Storm clouds and violent strikes of lightening would be on my chart too, though. Moments where I have felt completely alone or turned my face away from the God I serve. Moments where I've willing flung myself into situations that I knew in my gut were simply not right. Those moments would be there but how boring the colors in those photos would be compared to the happy ones!
I feel so blessed to have come the route I've come to this place where I am at now. God has taken my heart and filled it so full. There are not words, at times, for me to describe what I'm thinking - the compassion, the want to make the world better, the desire to do something with my life that builds His Kingdom. I feel called and that is something I have never really been able to communicate before. It's strange, I think I always felt a push or pull in a certain direction from God but not like this, not definable, not directly, not pronounced.
I know now that God has been molding my heart for years to reach out to those that need Him in a bold way. I know now that I am called to listen to these individuals, live with them, love them and truly care for them so they may see His love, His light, His amazing grace. I know now that God has called me to a faith that is not typical in our society and to be honest, that scares me in a way that I cannot describe. The things that scares me the most is the fact that I know I am called to live in areas of this country and possibly others where I will not be comfortable at first, or maybe ever! I am a pretty skittish person, people, but I feel called to live in urban areas and show God's love.

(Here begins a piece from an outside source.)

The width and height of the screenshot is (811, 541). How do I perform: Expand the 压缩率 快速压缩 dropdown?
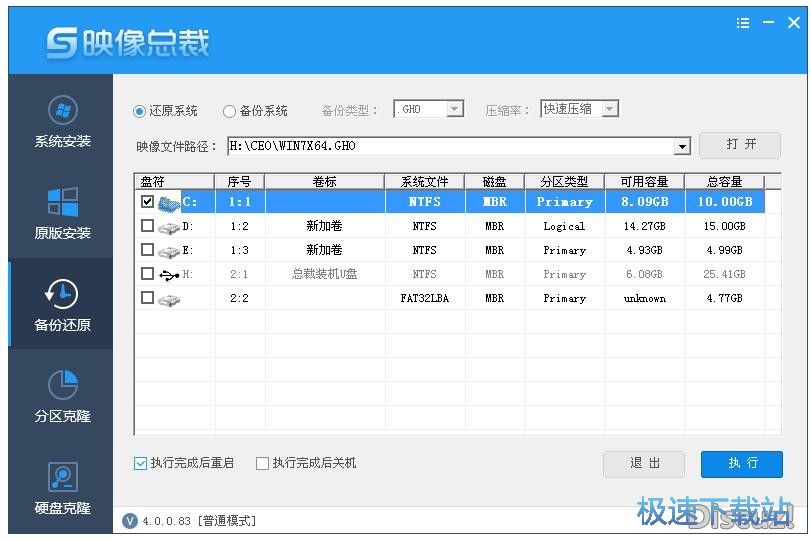pos(609,109)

The same urban areas that when I drive through them, I lock the doors to my car - how crazy is that?! I know it though. I feel it. I feel God ripping me out of my comfort zone, shaking me up a bit, brushing me off and setting me right into the heart of a place that needs Him.
Sadly, one of the elements of fear I have about following God in the way I believe He is calling me to stems from fearing what others will think. How will my family and friends react? Will people think I'm nuts? Am I going to look like one of those people who's missed the mark completely and fell onto a quick road to crazy town? Maybe. But, like my friend said a few months ago, sometimes, when we're following God the closest is when we look the craziest to others.
The beautiful thing is, I have a certain amount of God Confidence now that I've never had before. I don't think it's an accident that God has created my heart in the way that He has where I am constantly re-evaluating how I interact with the culture around me (those of you who know me, know how true this is! How many conversations have I had where I am talking about removing myself from our culture or TV or shopping or spending money?!). I don't think it's an accident that God has given me the demeanor where after a few days, I can be happy where I'm placed and adjust to my environments quickly. I don't think it's an accident that something changed in my heart this year where I no longer see people's weaknesses as labels for them but rather the unfortunate and ugly result of sin entering our world.
Change is difficult for me because I like to be comfortable. I feel like God laughs a little every time He reveals more to me about what He has called me to do. He knows that He's calling me to strip my security away so that I can lean fully on Him and people, as you know, that's a really difficult thing to do!